** start Page excerpt **
Studio album by JJ Lin
- Released: 18 October 2008
- Recorded: 2008
- Genre: Mandopop
- Length: 51:32
- Language: Mandarin
- Label: Ocean Butterflies

JJ Lin chronology
| Westside (2007) | Sixology (2008) | Hundred Days (2009) |

Singles from Sixology
- "Dimples" Released: 29 September 2008; "Tales of the Red Cliff" Released: 18 October 2008; "I Still Miss Her" Released: 18 October 2008;

= Sixology =

Sixology (JJ陸 (JJ陆)) is the sixth studio album by Singaporean singer JJ Lin. It was released on 18 October 2008 by Ocean Butterflies.
** end Page excerpt **
◆ Required actions:
A) List every single from the album named in the Sixology article.
B) According to the Sixology article, what is the total length of the album?
C) Write a continuation of the Sixology article that picks up after its last sentence.
** start Records provided **
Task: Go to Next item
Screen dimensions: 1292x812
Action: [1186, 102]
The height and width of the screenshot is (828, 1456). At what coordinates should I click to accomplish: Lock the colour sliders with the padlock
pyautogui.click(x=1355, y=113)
** end Records provided **
◆ Task-by-task outputs:
A) "Dimples", "Tales of the Red Cliff", "I Still Miss Her"

B) 51:32

C)
== Songs ==
The album features a duet and music video, "Dimples" features Charlene Choi which also released in her debut studio album Lonely Me. The song was released as the album's lead single on 29 September 2008, premiering on radio stations in Singapore, China, Taiwan, Malaysia, and Hong Kong. In addition, the Singaporean, Malaysian, and Hong Kong versions of the album include a Cantonese version of "Dimples".

== Accolades ==
The album won for an IFPI Hong Kong Top Sales Music Award for Top 10 Best Selling Mandarin Album of the Year.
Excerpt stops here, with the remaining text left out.